Это неправильно, — сказала она. — Не заставляй
меня говорить «нет». Потому что я не смогу.
Так и не надо.
Ниточка страха заструилась во мне, превращаясь в ленту
восхитительного напряжения в паху, в покалывание кожи. Господи, что же я творю?
Я чувствовала, как она бьется со своими желаниями, я
смотрела ей в глаза и не видела страха в этой абсолютной черноте. Я была
покрыта ее ароматом, а мой собственный шелковыми кружевами расходился по
салону, смешиваясь с запахом Айви, дразня, маня, обещая. Пискари был слишком
далеко и вмешаться не мог, такой шанс может никогда и не повториться.
— Ты в смятении, — сказала она, тщательно
сдерживаясь, недвижная, застывшая.
Я облизнула губы и ощутила в них покалывание.
Я в смятении. Но не в страхе.
А я в страхе, — выдохнула она, и черные ресницы упали
на бледные щеки. — Я знаю, чем это кончается, слишком много раз видела.

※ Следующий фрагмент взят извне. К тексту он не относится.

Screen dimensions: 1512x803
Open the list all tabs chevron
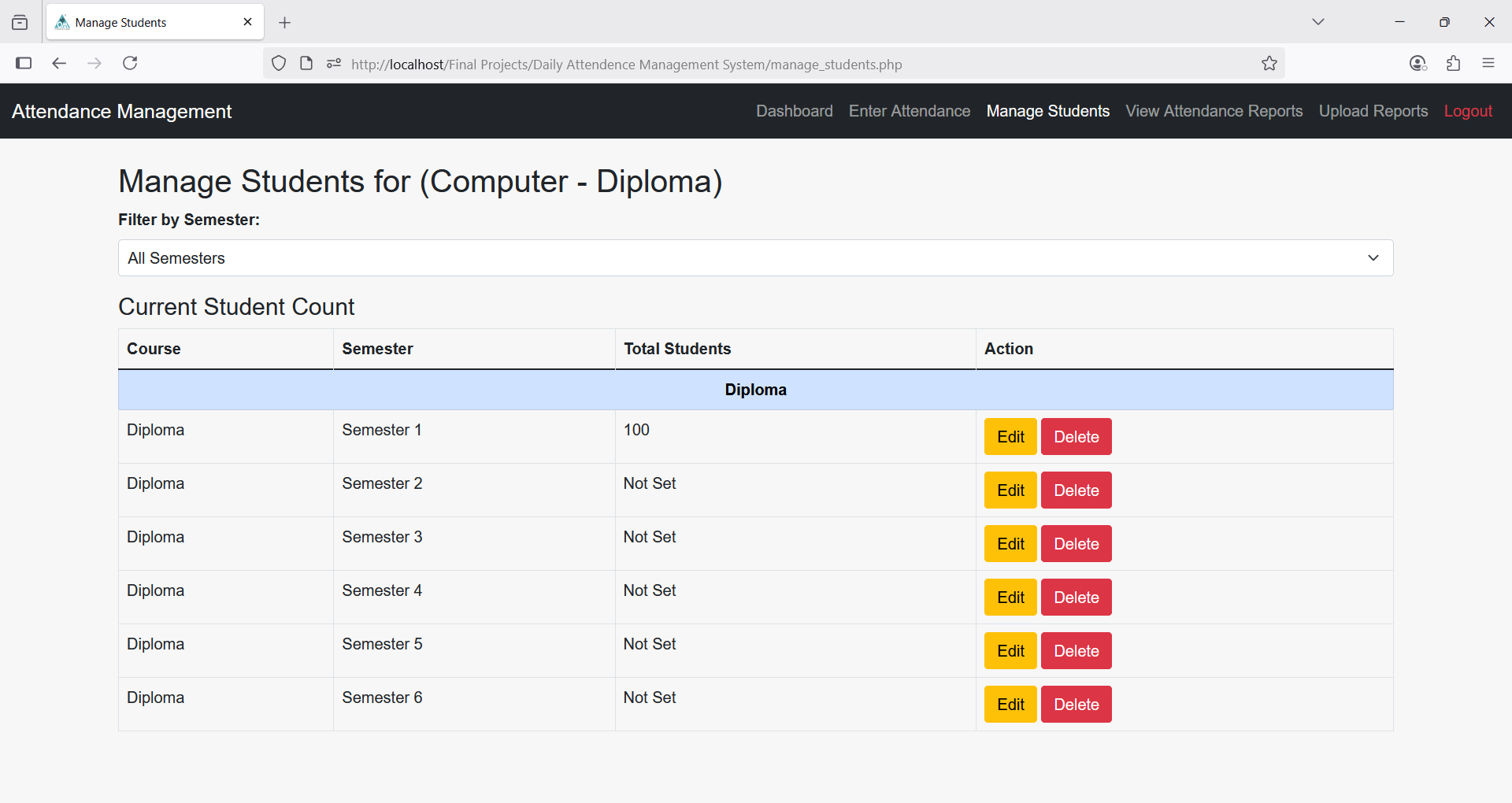(1317, 22)
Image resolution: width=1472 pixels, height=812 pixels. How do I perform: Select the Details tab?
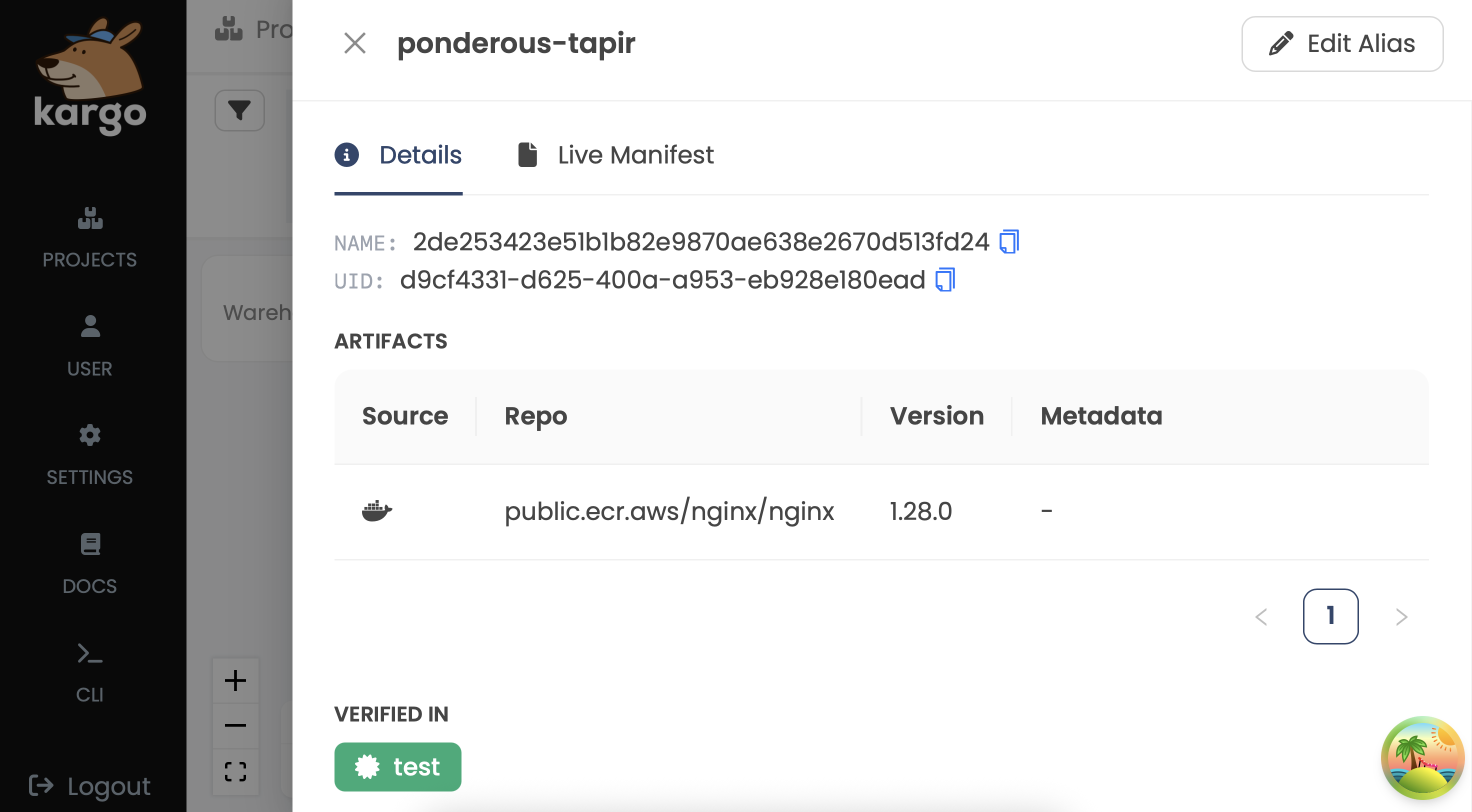click(x=398, y=156)
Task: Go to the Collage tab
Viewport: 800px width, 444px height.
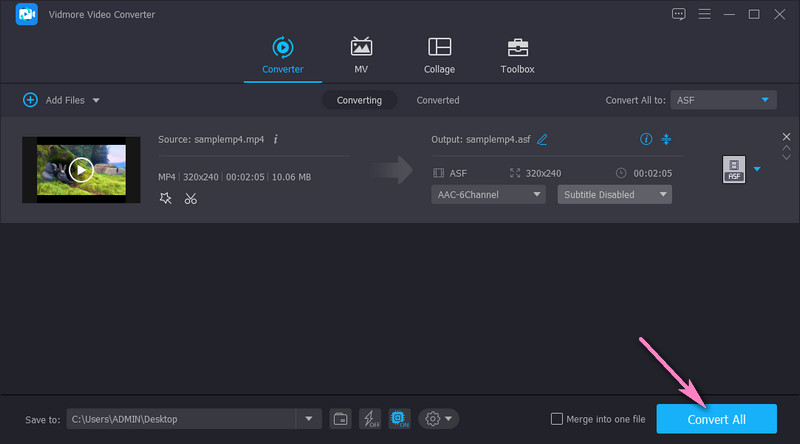Action: pos(439,56)
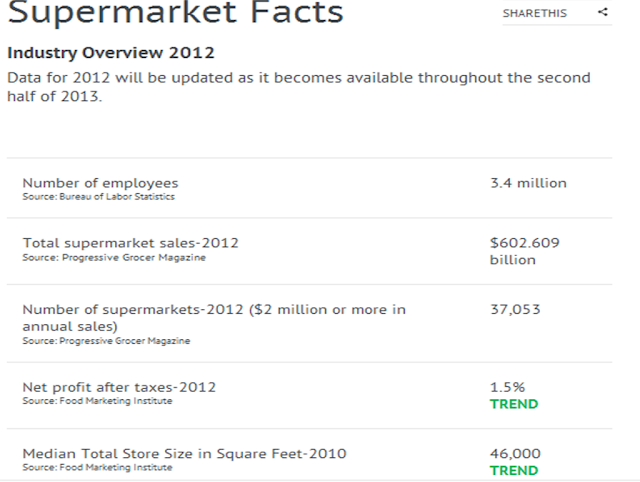Click the Supermarket Facts page heading

click(175, 14)
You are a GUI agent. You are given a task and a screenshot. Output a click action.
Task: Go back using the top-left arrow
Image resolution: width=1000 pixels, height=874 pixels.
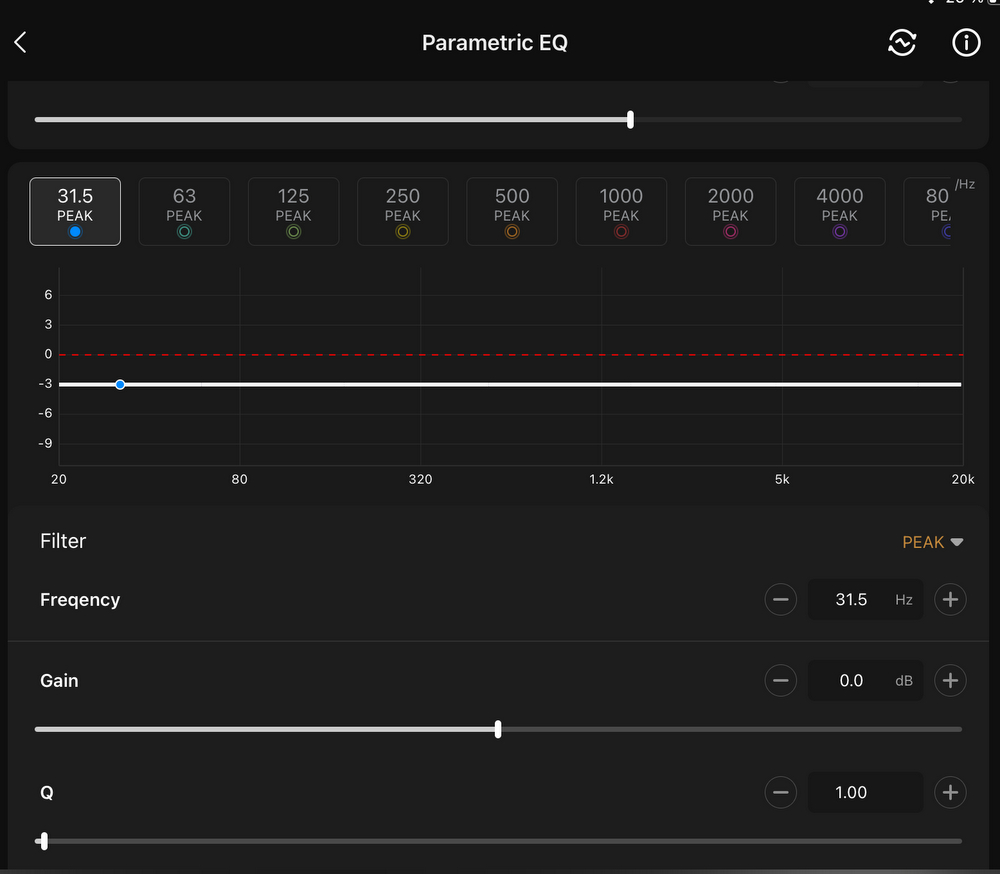tap(21, 42)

Рэйчел, ты в обиде, ты не можешь ясно мыслить. Когда это случится, ты увидишь, что
ошиблась. — Она открыла глаза. — Меня все устраивает и так. Я почти
весь год убеждала себя, что, лучше ты мне будешь подругой, которая не разрешает
до себя дотронуться, чем разрешишь — и убежишь от страха. Прошу тебя, скажи,
чтобы я ушла.
Адреналин волнами уходил все глубже, я стояла, не в силах
дышать. Мысли вернулись к руководству для свиданий, которое она мне давала, к
ощущениям, невероятно манящим и пугающим темным ужасом одновременно — тем, что
она внушала мне, пока я не запомнила, чего не надо делать. Мелькнула мысль, что
я прямо сейчас ею манипулирую, зная, что она не в силах подавить свои
инстинкты, когда есть доброволец. Я могу ее повернуть сейчас в любую сторону, и
от этой мысли предвкушение ужаса плеснуло в меня волной.
Стоя перед ней, я покачала головой.
Скажи, почему, — прошептала она, и лицо ее прорезали
морщины глубокого страдания, будто она почувствовала, как сползает куда-то,
куда ее влечет и отпугивает одновременно.
Потому что ты мой друг, — сказала я дрогнувшим
голосом. — И потому что тебе это нужно, — добавила я.
В глубине ее глаз, черных в тусклом свете, мелькнуло
облегчение.
— Этого мало. Я так хочу тебе показать, что это такое…
До боли хочу. — Голос ее вился серой лентой. — Но не стану, если ты
не признаешь, что тебе это нужно не меньше, чем мне. Если нет, то оно того не
стоит.
Почти в панике я попыталась понять: что она хочет, чтобы я
признала? Я даже не знала, как назвать те эмоции, от которых у меня глаза
увлажнились непролитыми слезами, а тело жаждет чего-то, мне непонятного.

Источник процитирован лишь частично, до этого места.